Different people have different priorities. Some people buy new cars, some finance trips to WDW and apparently some finance weddings. As long as they pay their bills, why is this anyone else's concern?

Besides it might be their only debt in some cases. :confused3
 
I think it's sad, really...... :guilty:

So many people "blame" it on the bride/groom. It's not always what they want. Around here, many "Franken-guests" make it very hard to plan a small simple wedding. (I live in the metro NYC area.) I've heard many people poking fun of people who choose not to have liquer at their receiption. "When we go to a wedding, we want to p-a-r-t-y...", "$5 out of the "envelope for every drink I had to buy myself", "I don't care if they don't believe in drinking, they need to treat their guest right", are all direct quotes I've heard from people I know.

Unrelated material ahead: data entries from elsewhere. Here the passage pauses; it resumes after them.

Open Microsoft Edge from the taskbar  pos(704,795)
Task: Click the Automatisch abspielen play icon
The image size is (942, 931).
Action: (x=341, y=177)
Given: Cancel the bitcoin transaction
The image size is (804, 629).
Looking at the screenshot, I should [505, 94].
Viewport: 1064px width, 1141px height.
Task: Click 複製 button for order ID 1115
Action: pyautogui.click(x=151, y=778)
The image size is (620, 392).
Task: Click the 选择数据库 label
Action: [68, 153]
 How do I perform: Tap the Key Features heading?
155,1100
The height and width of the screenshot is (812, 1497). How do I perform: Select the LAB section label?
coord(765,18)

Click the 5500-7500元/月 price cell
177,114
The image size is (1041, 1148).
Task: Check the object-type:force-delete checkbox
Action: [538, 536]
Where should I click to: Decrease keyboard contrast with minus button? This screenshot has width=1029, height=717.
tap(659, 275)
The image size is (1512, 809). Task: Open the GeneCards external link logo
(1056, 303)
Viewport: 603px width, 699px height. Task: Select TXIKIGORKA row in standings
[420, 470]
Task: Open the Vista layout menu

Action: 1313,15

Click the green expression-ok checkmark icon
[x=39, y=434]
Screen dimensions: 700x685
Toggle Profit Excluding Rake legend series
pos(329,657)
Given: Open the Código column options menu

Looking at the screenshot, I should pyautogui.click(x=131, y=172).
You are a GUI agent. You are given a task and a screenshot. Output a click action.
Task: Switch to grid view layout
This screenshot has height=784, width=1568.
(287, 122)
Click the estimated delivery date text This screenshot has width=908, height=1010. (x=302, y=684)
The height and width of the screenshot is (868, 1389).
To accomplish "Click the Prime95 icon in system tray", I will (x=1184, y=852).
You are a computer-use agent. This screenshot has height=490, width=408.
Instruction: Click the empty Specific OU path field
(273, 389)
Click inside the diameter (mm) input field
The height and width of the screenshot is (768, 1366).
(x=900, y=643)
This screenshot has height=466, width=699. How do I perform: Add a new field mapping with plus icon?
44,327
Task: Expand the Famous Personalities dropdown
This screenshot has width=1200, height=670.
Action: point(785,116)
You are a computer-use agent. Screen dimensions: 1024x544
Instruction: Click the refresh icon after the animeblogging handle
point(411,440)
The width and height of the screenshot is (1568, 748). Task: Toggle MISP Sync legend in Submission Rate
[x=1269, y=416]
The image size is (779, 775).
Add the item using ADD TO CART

I'm very glad I chose to get married in the mid-west, where I grew up.
 
Mickey527 said:
My son and DIL had to finance for their wedding two weeks before it happened.
Her mother and father said they would pay for the wedding. They picked the hall, the food, everything. They had planned on 200 people. My son wanted to use my backyard, the bride wanted to go to WDW and get married there.
I had no say in it at all.
I gave my family list and kept it down to 50 people. My list got cut by her mother down to my 4 brothers and two wives, the other two are single and could not bring a date. My sister who lives in FL was not invited because per the mother, "It's too far for her to come". I was seated at the table with my brothers because "that way you have someone you know next to you to talk to"
Her mother invited 120 people, relatives, friends, neighbors from their first house, etc....
The bride and groom could not have any friends because per the mom, "the wedding party was enough of their friends, you don't need to invite people just because you know them".
Two weeks before the wedding the parents of the bride told my son and DIL that they had overspent for their vacation and didn't have enough money to pay for the wedding.
So my son is now paying for the next 5 years to HFC for a wedding he didn't even want.
Now this situation is very wrong IMO. If you promise to pay for a wedding and get to weeks before hand, I say find a way or cancel what you can. It was unfair of these parents to shift the burden like this.
 
It doesn't bother me, that is their decision. Maybe they have a good reason for it.
 
What others do with their money is their business.

But DH won't let me go into debt for a car or a HOUSE! And others get to finance weddings?!?! Life is so unfair. :(
 
If it makes them happy, they should do it, it's their life.

Personally, I wouldn't go into debt over a wedding, but I have known friends to do so, and they thought it was worth every penny.